Document	What You'll Find
Architecture	Trinity design, execution lifecycle, security model, module map
Operations	Production deployment, profiles, hardening, environment variables
Serve API	HTTP endpoints, authentication, rate limiting
Policy Driver	LLM integration protocol, driver authoring guide
LLM Backends	Ollama, llama.cpp, Claude, OpenAI setup
Quick Start	10-minute build → configure → run guide
Dependencies	Required C++/Python/system packages per OS
Language Strategy	Locale policy, Telegram language status, multilingual rollout plan

---

LLM Support

Any OpenAI-compatible API works out of the box:

Backend	Status
Ollama	Full support (recommended for local dev)
llama.cpp	Full support
vLLM	Full support
OpenRouter	Full support
Anthropic Claude	Native Messages API integration

---

Security Notice

Machina can execute shell commands and load arbitrary plugins. Treat it as high-risk software.

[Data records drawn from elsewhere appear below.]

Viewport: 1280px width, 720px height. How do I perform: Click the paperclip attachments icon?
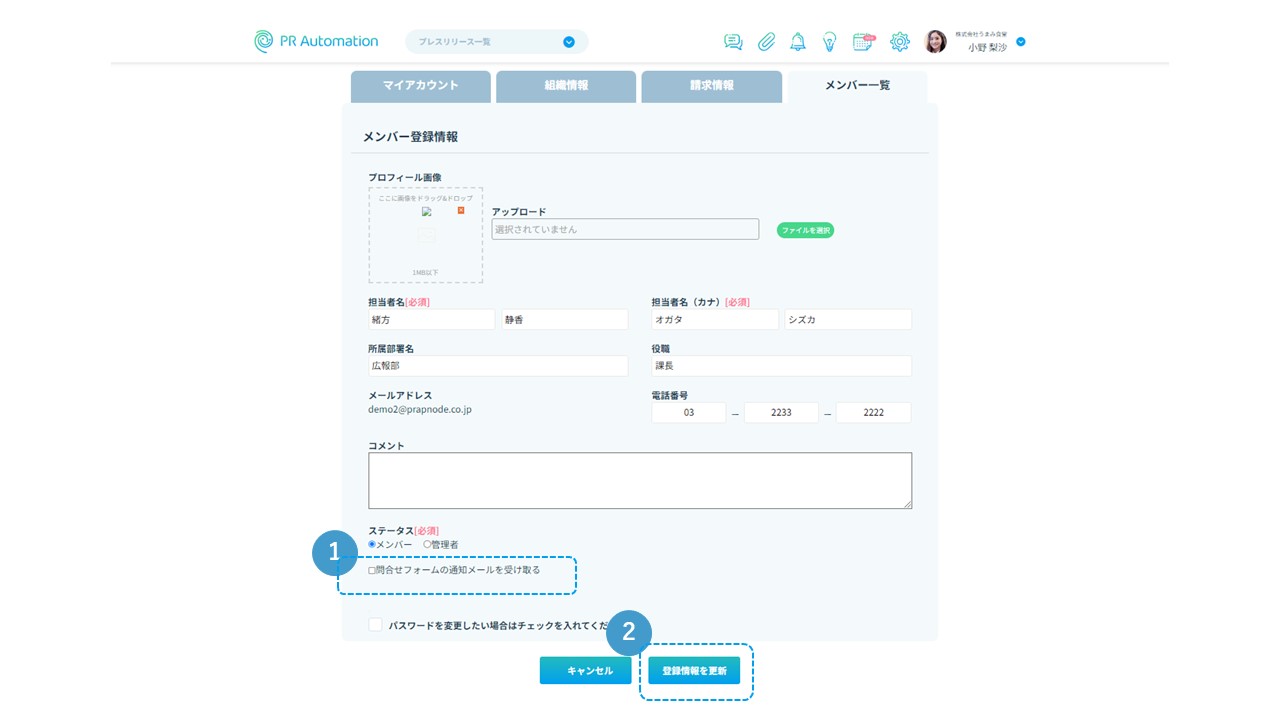(x=766, y=42)
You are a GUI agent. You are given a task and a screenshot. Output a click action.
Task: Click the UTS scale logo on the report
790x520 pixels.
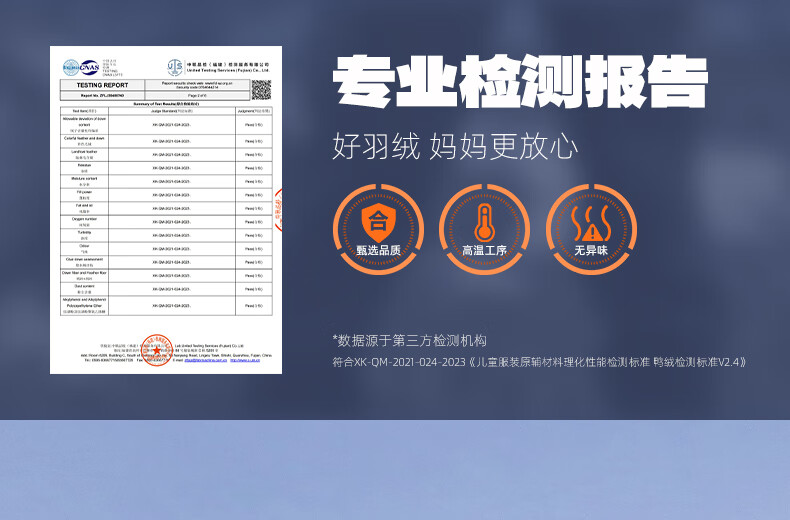click(x=175, y=67)
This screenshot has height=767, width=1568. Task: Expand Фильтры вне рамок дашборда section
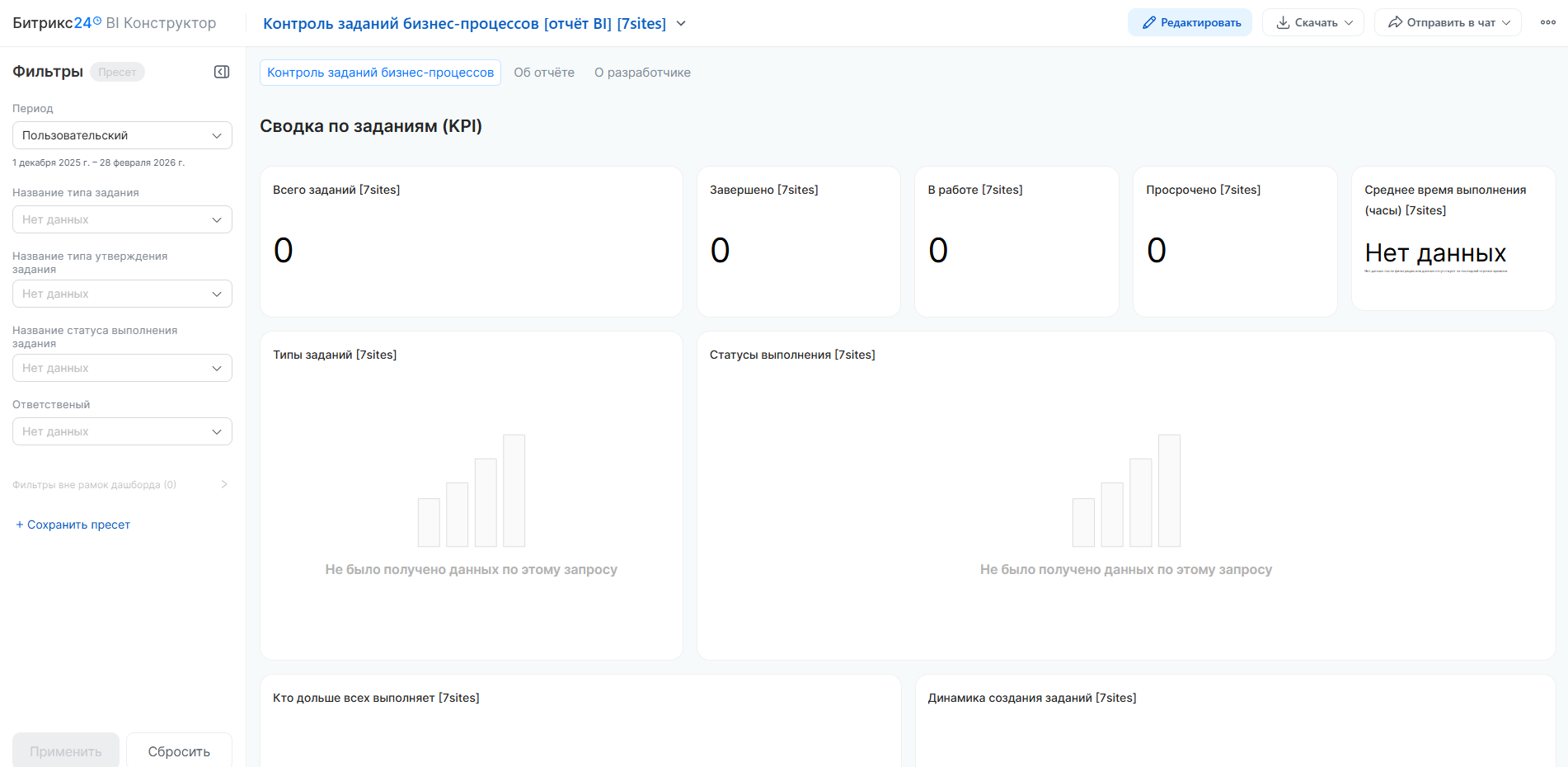[x=120, y=485]
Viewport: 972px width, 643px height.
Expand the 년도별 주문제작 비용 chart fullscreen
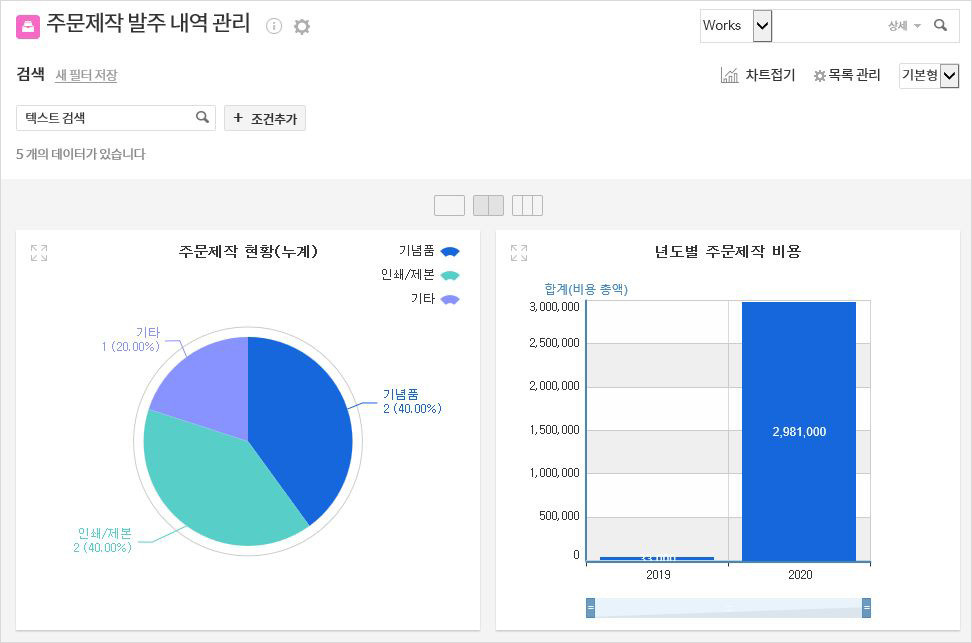pyautogui.click(x=519, y=253)
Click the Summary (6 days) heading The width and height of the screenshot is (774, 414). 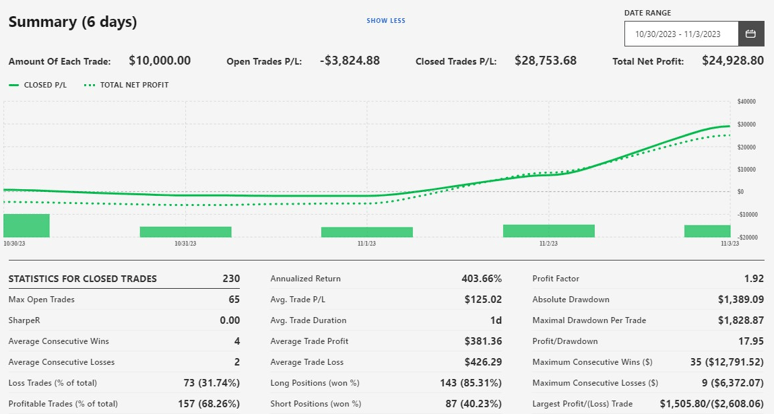click(x=72, y=22)
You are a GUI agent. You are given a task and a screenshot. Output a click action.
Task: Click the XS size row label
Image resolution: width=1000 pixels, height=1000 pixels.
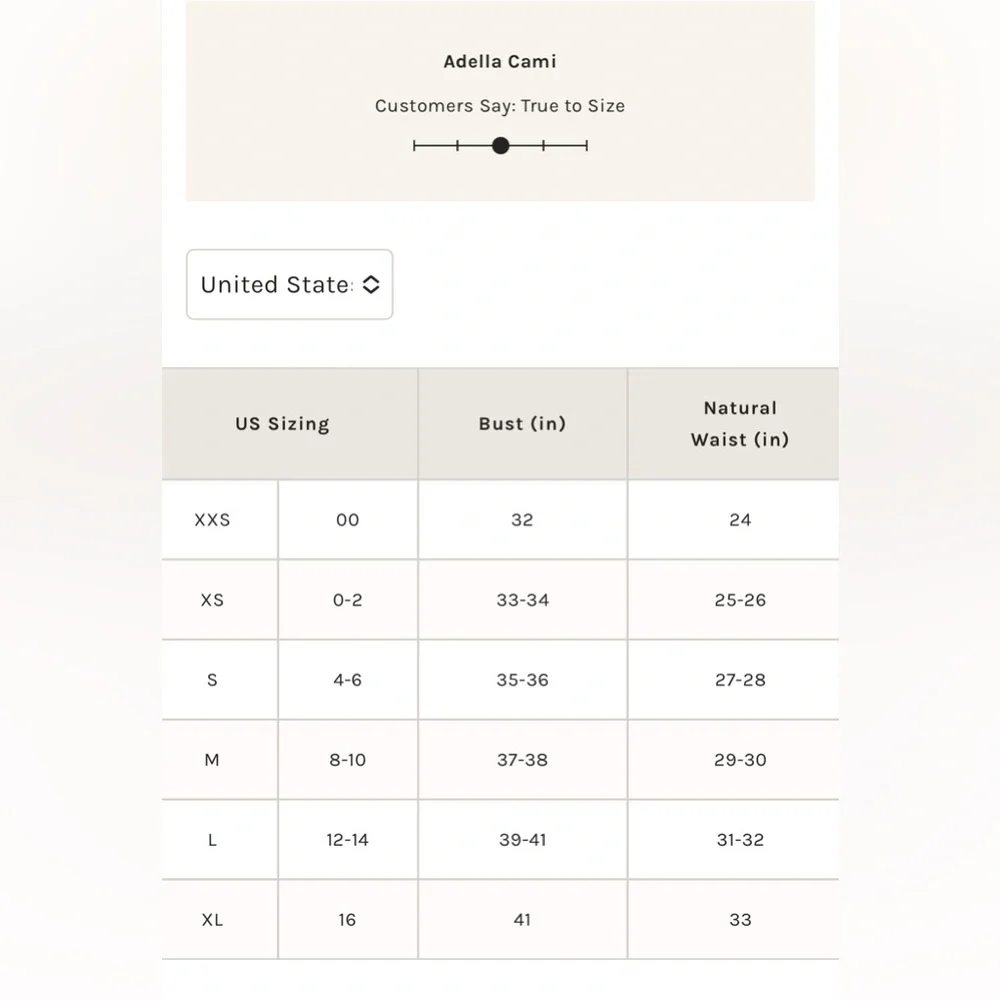click(x=212, y=600)
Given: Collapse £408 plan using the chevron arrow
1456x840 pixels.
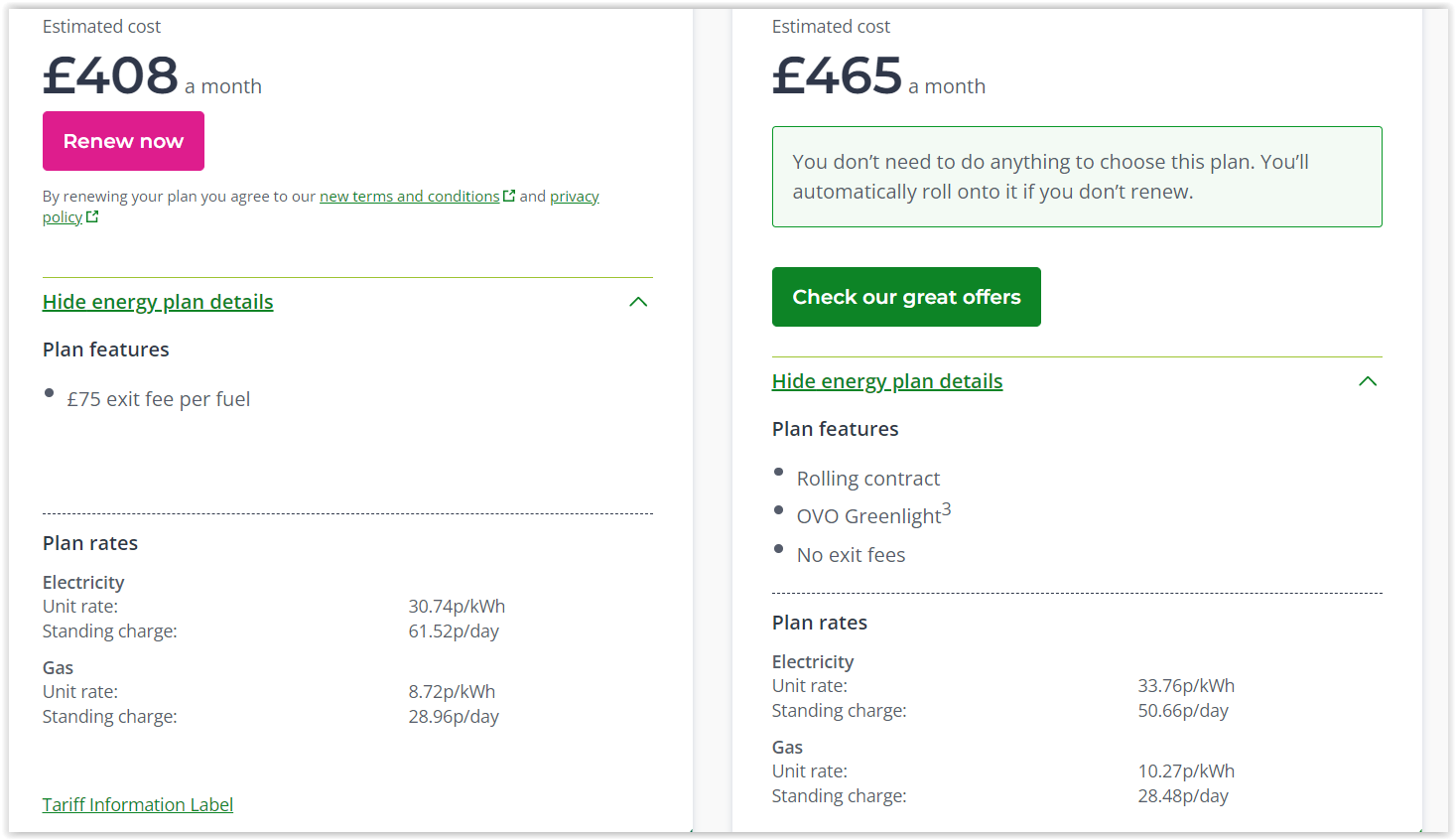Looking at the screenshot, I should click(x=638, y=302).
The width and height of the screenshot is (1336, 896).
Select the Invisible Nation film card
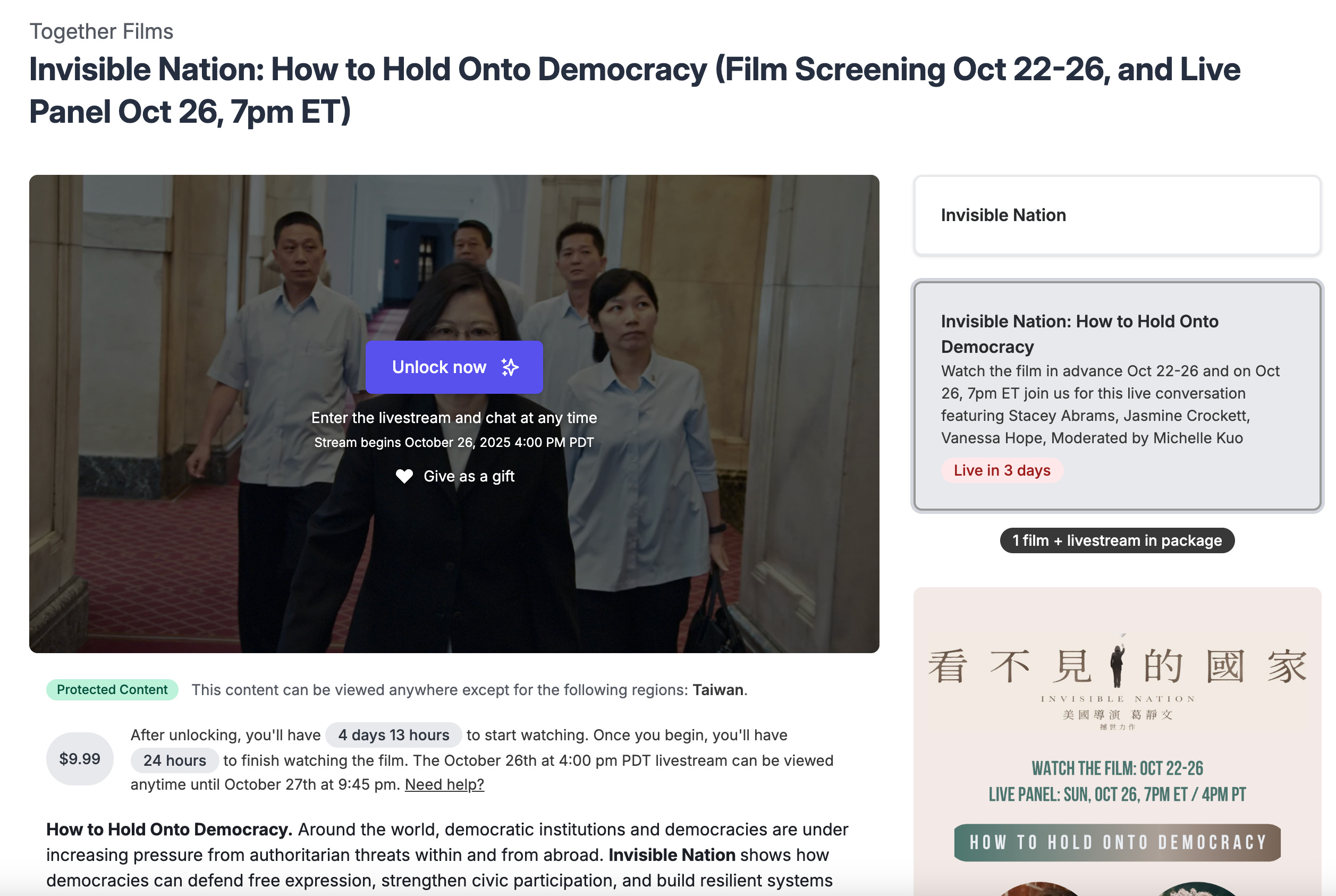click(x=1117, y=215)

• Always run in a container or sandboxed environment in production
• Never expose serve to the public internet without authentication
• Keep credentials in ~/.config/machina/.secrets.env (outside repo)
• See SECURITY.md for the security policy and vulnerability reporting

---

Contributing

We welcome contributions. See CONTRIBUTING.md for guidelines.

Priority areas: security hardening, new sandboxed tools, LLM policy improvements, documentation, test coverage.

---

License

Apache License 2.0 — see LICENSE for details.

---

Built for a world where LLMs are powerful but imperfect.